In the interview excerpt on mass-shooting casualty care, transcribe the passage starting with "Again, we (the" and going on through "changes in approach?".
-------- DOCUMENT EXTRACT
In the end both the Pulse paper and our initial study on CPMS suggest that: 1) Simple maneuvers by civilians (including but not limited to tourniquets) can be lifesaving; and 2) rapid extrication of victims to EMS/hospitals is a critical intervention in preventing death. The days of EMS staging until the scene is secure have to end, and EMS and law enforcement have to work together to allow early access to victims. The adage of the platinum 10 minutes holds true in CPMS events just as it holds true in any trauma event. 

How do these findings align with your widely reported previous findings2 on the differences in civilian vs. military wounding patterns (i.e., civilians take more damage to the head and body, as opposed to the extremities)?

The findings from Pulse are completely in line with our first paper comparing outcomes from civilian vs. military woundings. In the Pulse paper we again found a much higher case fatality rate (about 45%) and a significantly higher number of fatal injuries to the head and torso for the same reasons as before: close proximity of the shooter to the victims, lack of ballistic armor/protection for the victims, and delay to extrication of victims to trauma care. 

Again, we (the civilian side) have to start looking more like the military side if we are to rescue people after CPMS events. In that light, we call (again) for aligning processes via the guidelines of Tactical Emergency Casualty Care (TECC), which are, in turn, based on the Tactical Combat Casualty Care (TCCC) guidelines. 

How do these findings square with our current efforts to improve mass-shooting survival (Stop the Bleed, etc.)? Do they suggest any potential tweaks or changes in approach?

The results of this paper are in line with STB. However, they point out that STB alone is not enough. STB is a starting point. It should not be thought of as a panacea that will result in a significant number of persons saved following CPMS. At Pulse 4 of 16 persons might have survived if people implemented the teachings of STB. However, that still leaves 12 persons for whom STB wouldn’t have been enough. We have to teach and empower civilians to move people and reposition them to make sure their airway is open, and we have to work with our fellow first responders to make sure we can extricate people quickly. 

STB has been a huge success, and we commend the American College of Surgeons for this initiative, but we feel we (EMS, surgeons, emergency physicians) need to build on it to address all causes of possibly preventable death following CPMS, not just extremity hemorrhage. We also describe this in another paper we wrote.3 


1. Smith ER, Shapiro G, Sarani B. Fatal wounding pattern and causes of potentially preventable death following the Pulse night club shooting event. Prehosp Emerg Care, 2018 Apr 25 [e-pub online];

2. Smith ER, Shapiro G, Sarani B. The profile of wounding in civilian public mass shooting fatalities. J Trauma Acute Care Surg, 2016 Jul; 81(1): 86–92.

3. Callaway D, Bobko J, Smith ER, Shapiro G, McKay S, Anderson K, Sarani B. Building community resilience to dynamic mass casualty incidents: A multiagency white paper in support of the first care provider. J Trauma Acute Care Surg, 2016 Apr; 80(4): 665–9.
----------------
-------- PROVIDED MATERIAL
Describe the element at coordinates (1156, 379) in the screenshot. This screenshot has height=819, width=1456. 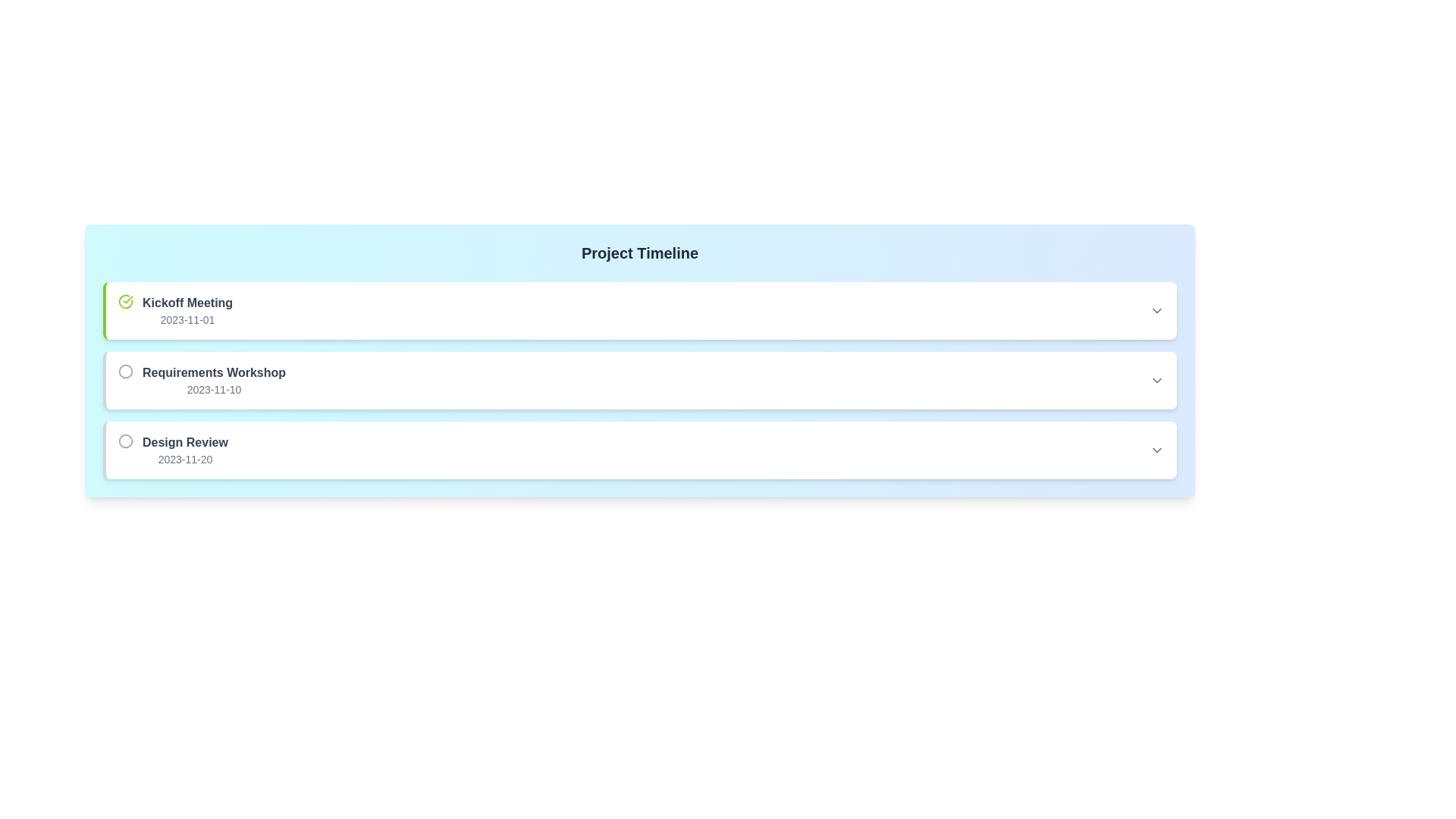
----------------
■ RESPONSE TO THE EXERCISE:
Again, we (the civilian side) have to start looking more like the military side if we are to rescue people after CPMS events. In that light, we call (again) for aligning processes via the guidelines of Tactical Emergency Casualty Care (TECC), which are, in turn, based on the Tactical Combat Casualty Care (TCCC) guidelines. 

How do these findings square with our current efforts to improve mass-shooting survival (Stop the Bleed, etc.)? Do they suggest any potential tweaks or changes in approach?